# Problem to work on
Copy exactly, and only, the lines between the start of the entries below and the line containing "What kind of", both inclusive. Omit pictures.

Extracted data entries
━━━━━━━━━━━━━━━━━━━━━━━━━━━━━━
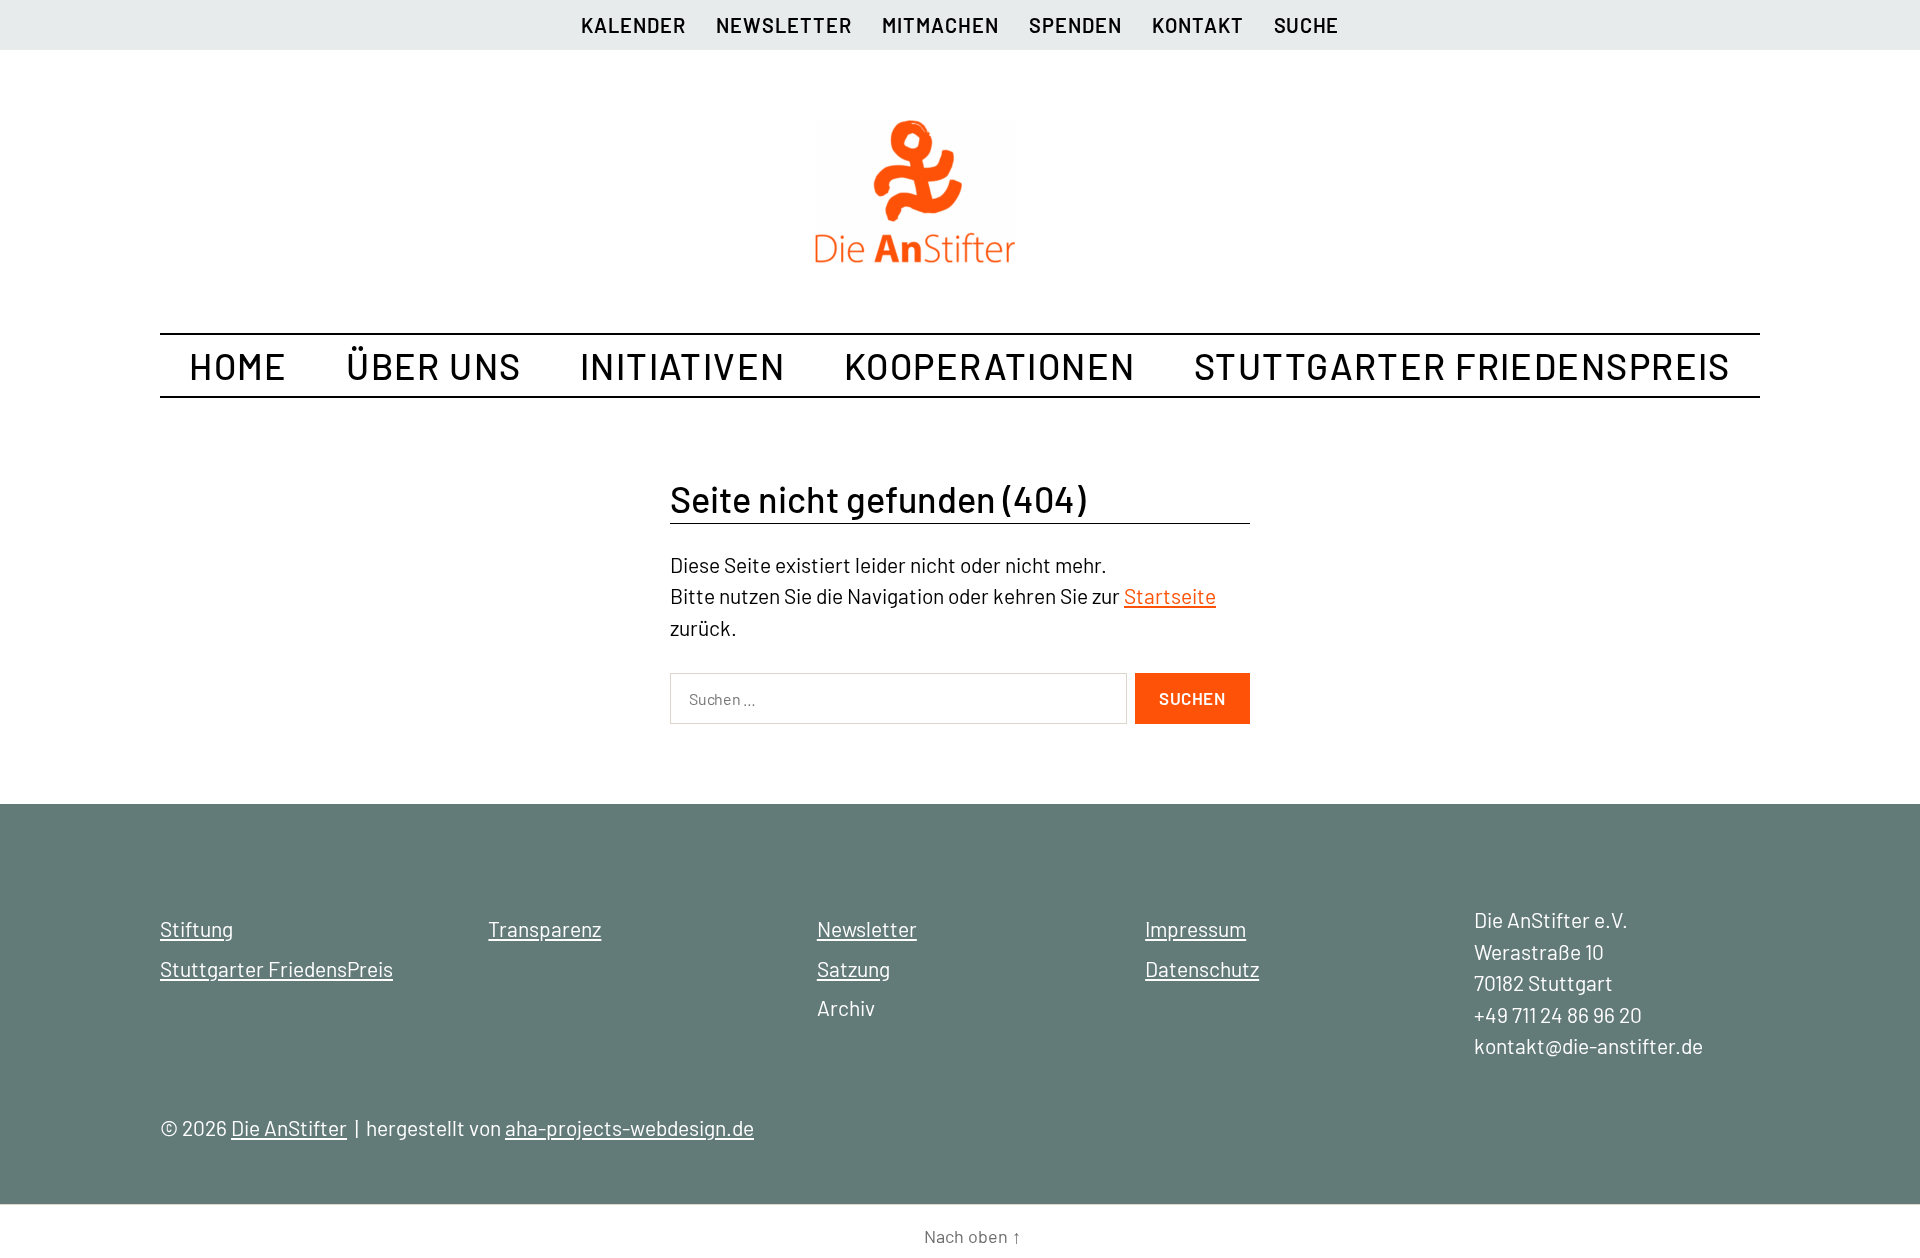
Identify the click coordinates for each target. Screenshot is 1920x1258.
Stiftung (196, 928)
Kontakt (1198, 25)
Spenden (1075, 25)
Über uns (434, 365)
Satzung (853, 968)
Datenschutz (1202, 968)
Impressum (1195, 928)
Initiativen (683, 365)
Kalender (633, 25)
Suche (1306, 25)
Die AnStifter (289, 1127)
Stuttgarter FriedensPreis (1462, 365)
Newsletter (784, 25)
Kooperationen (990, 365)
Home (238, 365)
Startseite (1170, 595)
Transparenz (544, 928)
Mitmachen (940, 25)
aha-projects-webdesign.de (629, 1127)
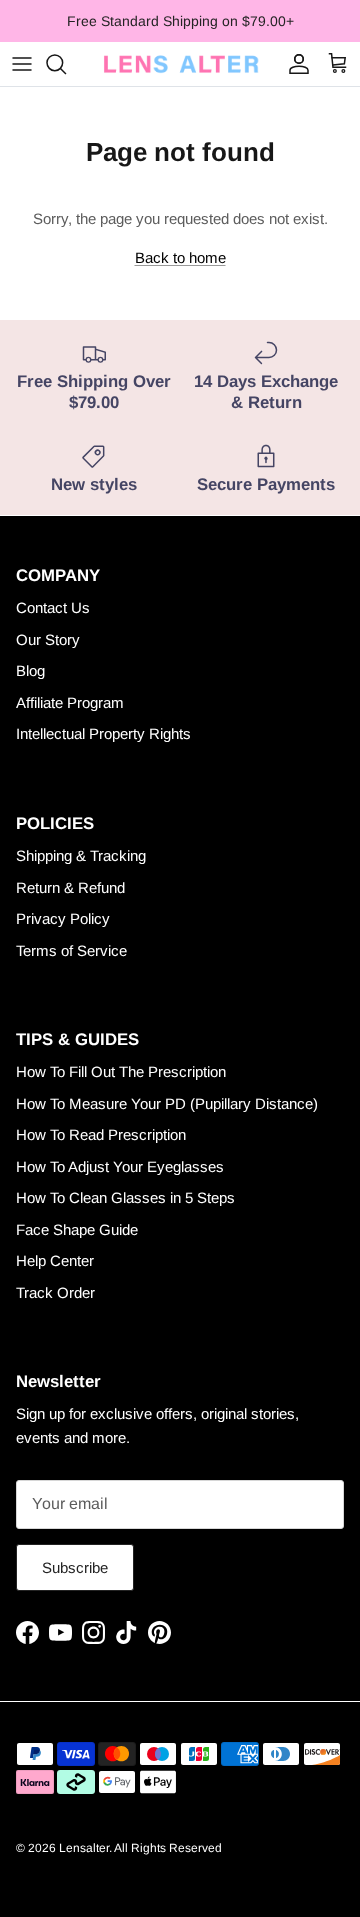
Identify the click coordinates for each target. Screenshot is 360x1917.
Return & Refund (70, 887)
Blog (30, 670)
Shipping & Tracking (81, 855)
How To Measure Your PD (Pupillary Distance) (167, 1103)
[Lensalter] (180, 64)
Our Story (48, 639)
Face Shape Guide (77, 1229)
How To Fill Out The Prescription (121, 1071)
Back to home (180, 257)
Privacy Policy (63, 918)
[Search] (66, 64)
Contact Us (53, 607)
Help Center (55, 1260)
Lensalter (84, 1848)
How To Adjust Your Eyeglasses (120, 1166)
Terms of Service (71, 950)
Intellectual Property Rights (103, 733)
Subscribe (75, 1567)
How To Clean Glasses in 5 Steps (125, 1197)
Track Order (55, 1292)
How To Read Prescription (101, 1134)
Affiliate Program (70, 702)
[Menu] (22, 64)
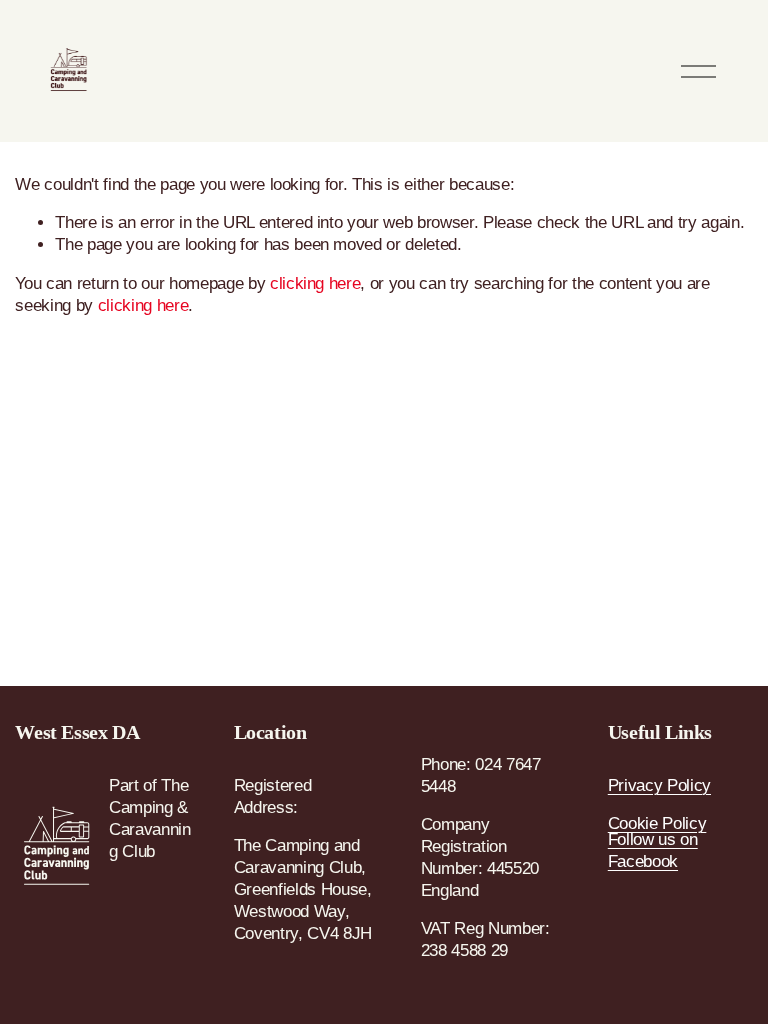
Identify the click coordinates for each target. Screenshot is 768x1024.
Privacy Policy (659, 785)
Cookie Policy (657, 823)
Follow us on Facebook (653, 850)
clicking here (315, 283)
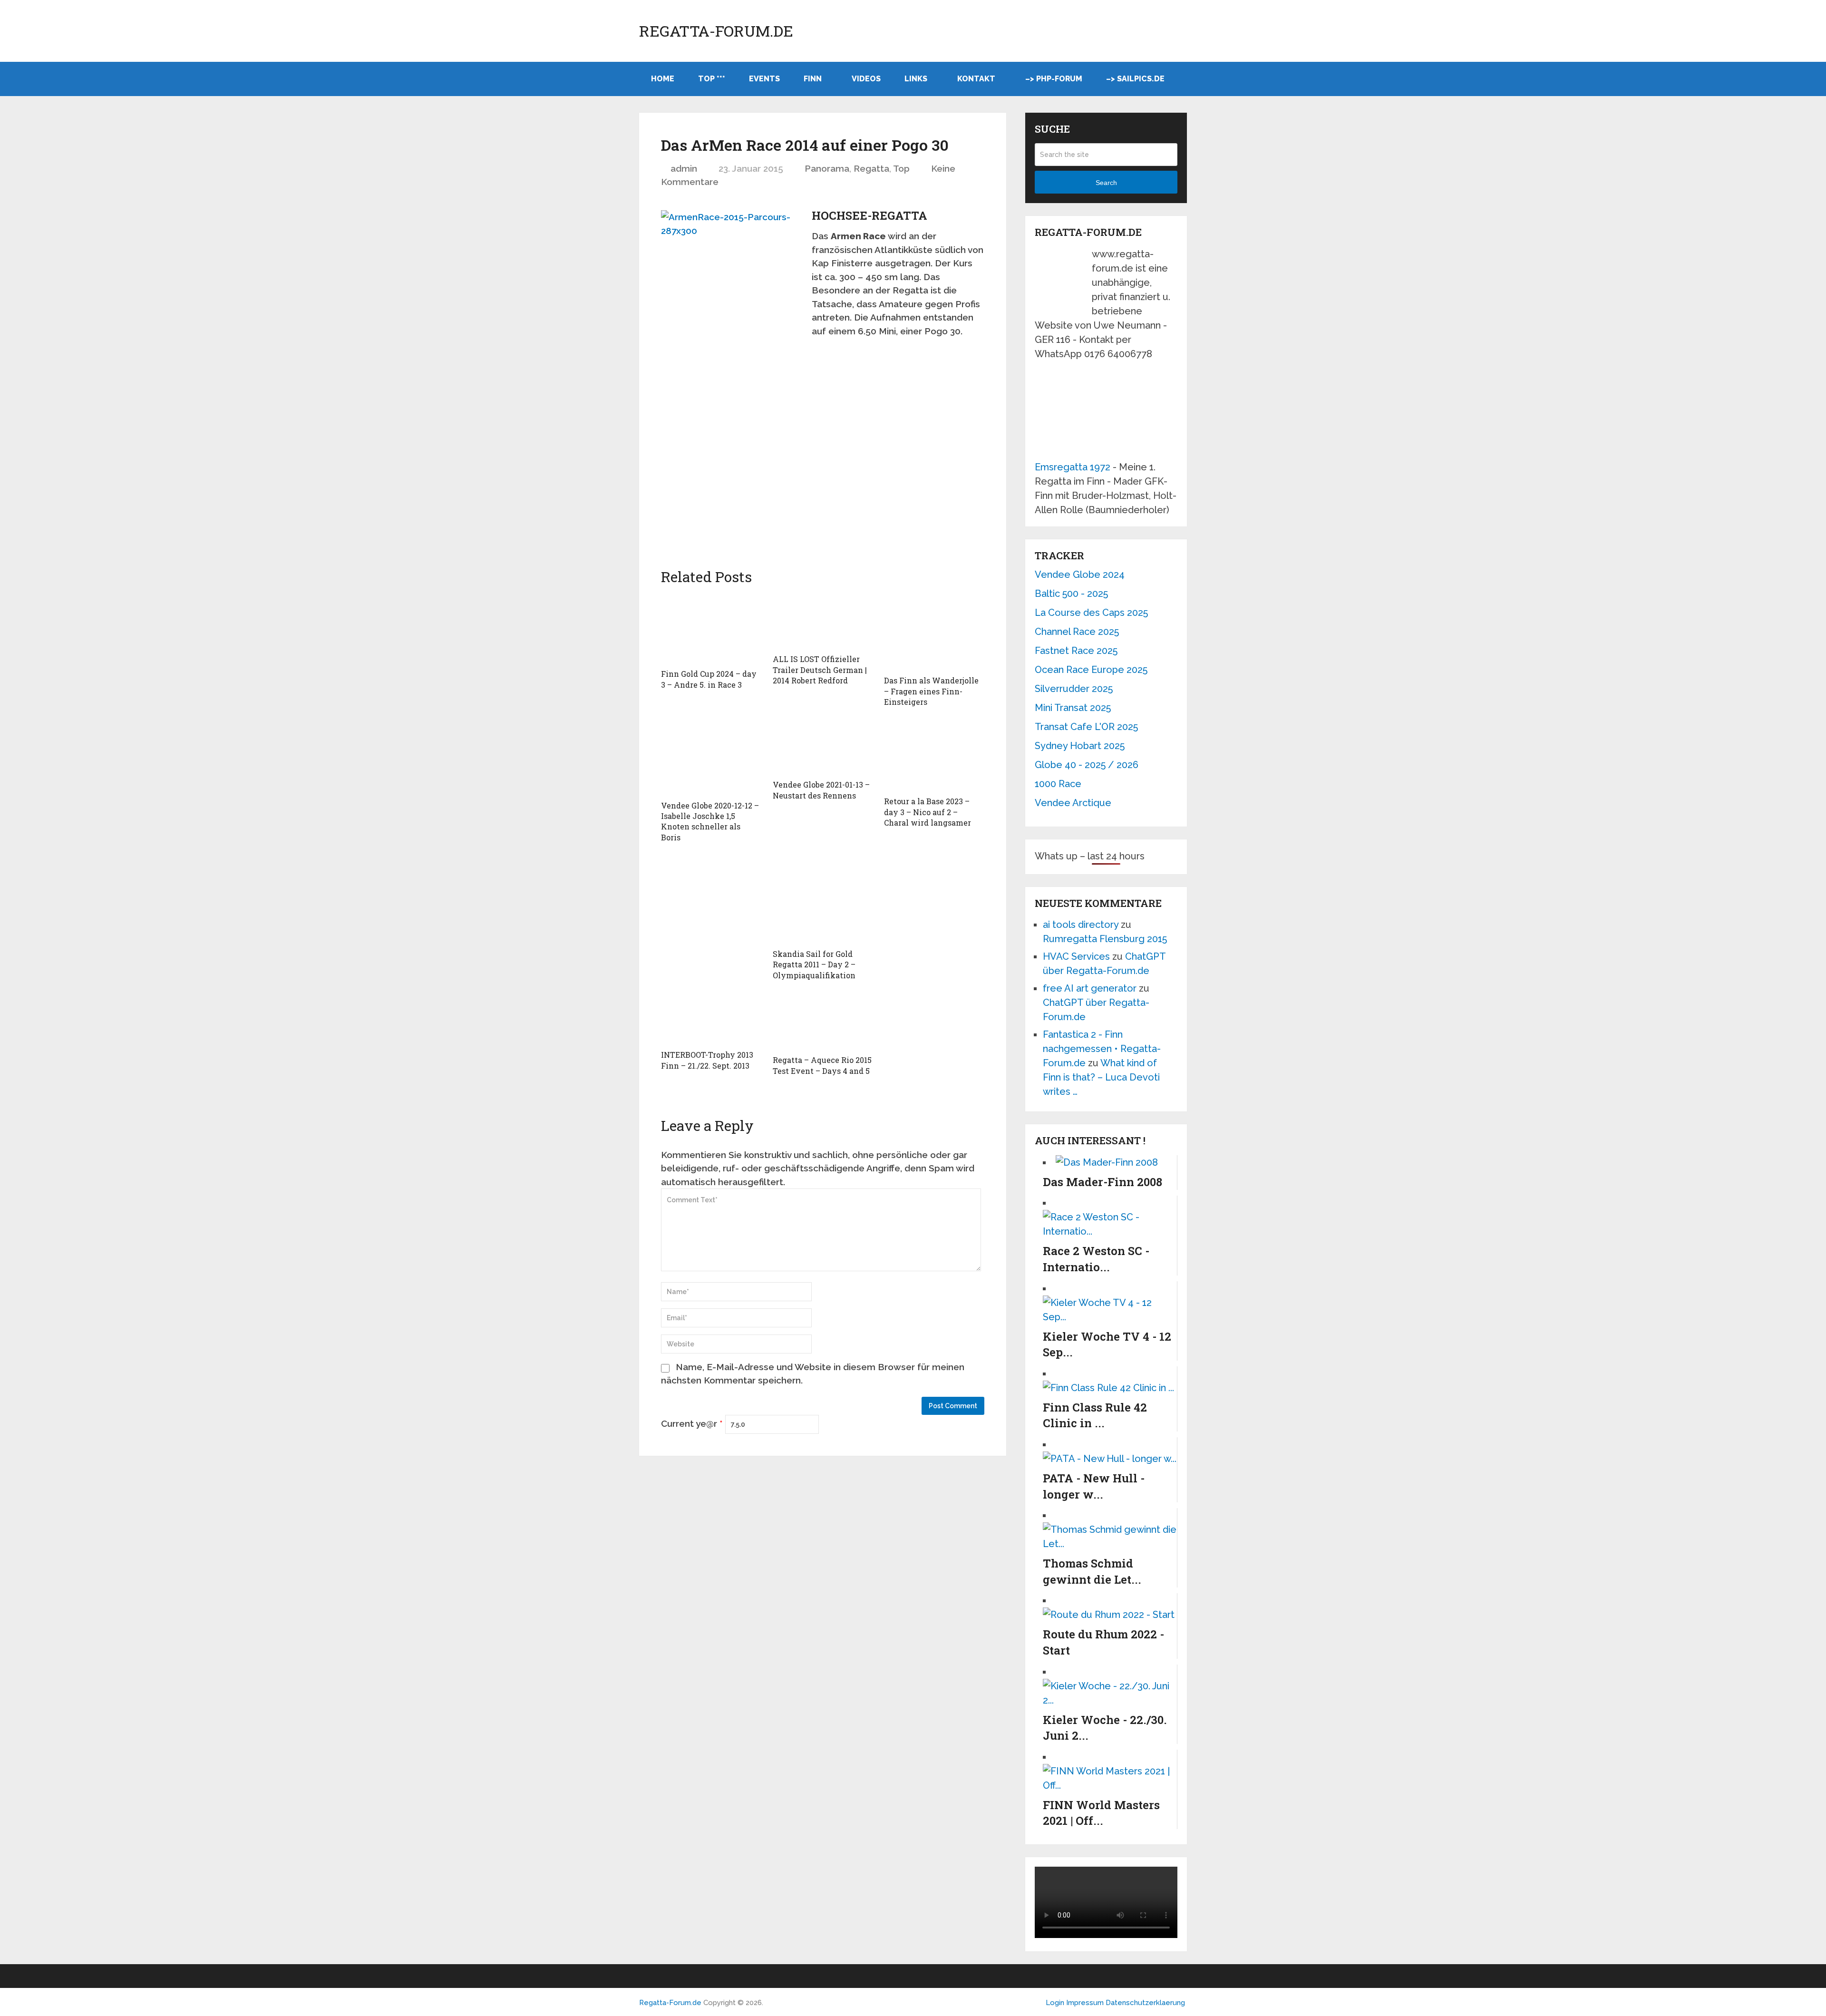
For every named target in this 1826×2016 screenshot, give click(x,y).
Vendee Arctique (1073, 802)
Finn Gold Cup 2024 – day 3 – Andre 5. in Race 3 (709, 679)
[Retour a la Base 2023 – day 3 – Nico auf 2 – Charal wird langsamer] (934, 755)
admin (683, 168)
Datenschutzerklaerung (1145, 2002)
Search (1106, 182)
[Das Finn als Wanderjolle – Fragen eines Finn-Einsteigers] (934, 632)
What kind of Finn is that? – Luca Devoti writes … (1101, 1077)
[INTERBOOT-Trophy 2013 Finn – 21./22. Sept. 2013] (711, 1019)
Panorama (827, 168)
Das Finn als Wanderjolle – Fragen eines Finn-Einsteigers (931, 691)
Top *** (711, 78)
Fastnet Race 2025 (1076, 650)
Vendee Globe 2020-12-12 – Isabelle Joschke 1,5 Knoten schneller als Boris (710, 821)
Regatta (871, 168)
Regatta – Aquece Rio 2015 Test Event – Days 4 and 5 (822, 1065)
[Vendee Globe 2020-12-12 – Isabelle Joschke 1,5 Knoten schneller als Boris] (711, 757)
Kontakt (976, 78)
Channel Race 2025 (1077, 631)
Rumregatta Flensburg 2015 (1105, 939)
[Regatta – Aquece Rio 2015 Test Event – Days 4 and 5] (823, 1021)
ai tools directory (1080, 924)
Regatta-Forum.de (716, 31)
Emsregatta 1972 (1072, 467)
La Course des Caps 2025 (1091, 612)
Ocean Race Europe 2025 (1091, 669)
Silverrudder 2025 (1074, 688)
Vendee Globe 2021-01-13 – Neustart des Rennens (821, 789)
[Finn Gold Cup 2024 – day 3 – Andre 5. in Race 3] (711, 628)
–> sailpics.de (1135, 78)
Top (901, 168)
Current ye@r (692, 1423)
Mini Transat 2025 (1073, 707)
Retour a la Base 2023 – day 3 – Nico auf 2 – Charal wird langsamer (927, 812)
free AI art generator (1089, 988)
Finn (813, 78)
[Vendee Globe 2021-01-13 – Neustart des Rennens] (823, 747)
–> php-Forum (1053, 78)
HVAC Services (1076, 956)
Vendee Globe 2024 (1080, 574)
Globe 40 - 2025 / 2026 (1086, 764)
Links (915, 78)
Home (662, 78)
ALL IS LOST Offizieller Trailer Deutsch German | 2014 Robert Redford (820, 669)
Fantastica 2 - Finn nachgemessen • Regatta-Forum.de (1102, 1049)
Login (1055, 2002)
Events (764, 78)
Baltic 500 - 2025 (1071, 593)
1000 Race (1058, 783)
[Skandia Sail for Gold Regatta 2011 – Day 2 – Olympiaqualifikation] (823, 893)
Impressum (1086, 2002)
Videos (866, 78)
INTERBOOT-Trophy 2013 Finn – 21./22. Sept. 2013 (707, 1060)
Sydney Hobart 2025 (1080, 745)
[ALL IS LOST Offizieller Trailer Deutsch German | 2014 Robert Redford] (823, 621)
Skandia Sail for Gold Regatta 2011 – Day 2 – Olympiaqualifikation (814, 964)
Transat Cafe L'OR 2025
━━━━━━━━━━━━━━━━━━━━━━━━━━━━━━
# Exercise result
Identify the click coordinates for each target. Screenshot is 1920x1258.
Stiftung (196, 928)
Kontakt (1198, 25)
Spenden (1075, 25)
Über uns (434, 365)
Satzung (853, 968)
Datenschutz (1202, 968)
Impressum (1195, 928)
Initiativen (683, 365)
Kalender (633, 25)
Suche (1306, 25)
Die AnStifter (289, 1127)
Stuttgarter FriedensPreis (1462, 365)
Newsletter (784, 25)
Kooperationen (990, 365)
Home (238, 365)
Startseite (1170, 595)
Transparenz (544, 928)
Mitmachen (940, 25)
aha-projects-webdesign.de (629, 1127)
Identify the click coordinates for each target. Screenshot is 360x1917.
Return & Refund (70, 887)
Blog (30, 670)
Shipping & Tracking (81, 855)
How To Measure Your PD (Pupillary Distance) (167, 1103)
[Lensalter] (180, 64)
Our Story (48, 639)
Face Shape Guide (77, 1229)
How To Fill Out The Prescription (121, 1071)
Back to home (180, 257)
Privacy Policy (63, 918)
[Search] (66, 64)
Contact Us (53, 607)
Help Center (55, 1260)
Lensalter (84, 1848)
How To Adjust Your Eyeglasses (120, 1166)
Terms of Service (71, 950)
Intellectual Property Rights (103, 733)
Subscribe (75, 1567)
How To Clean Glasses in 5 Steps (125, 1197)
Track Order (55, 1292)
How To Read Prescription (101, 1134)
Affiliate Program (70, 702)
[Menu] (22, 64)
Identify the click coordinates for each target. Screenshot is 768x1024.
Privacy Policy (659, 785)
Cookie Policy (657, 823)
Follow us on Facebook (653, 850)
clicking here (315, 283)
For every named target in this 1826×2016 screenshot, give click(x,y).
Vendee Arctique (1073, 802)
Finn Gold Cup 2024 – day 3 – Andre 5. in Race 3 (709, 679)
[Retour a la Base 2023 – day 3 – Nico auf 2 – Charal wird langsamer] (934, 755)
admin (683, 168)
Datenschutzerklaerung (1145, 2002)
Search (1106, 182)
[Das Finn als Wanderjolle – Fragen eines Finn-Einsteigers] (934, 632)
What kind of Finn is that? – Luca Devoti writes … (1101, 1077)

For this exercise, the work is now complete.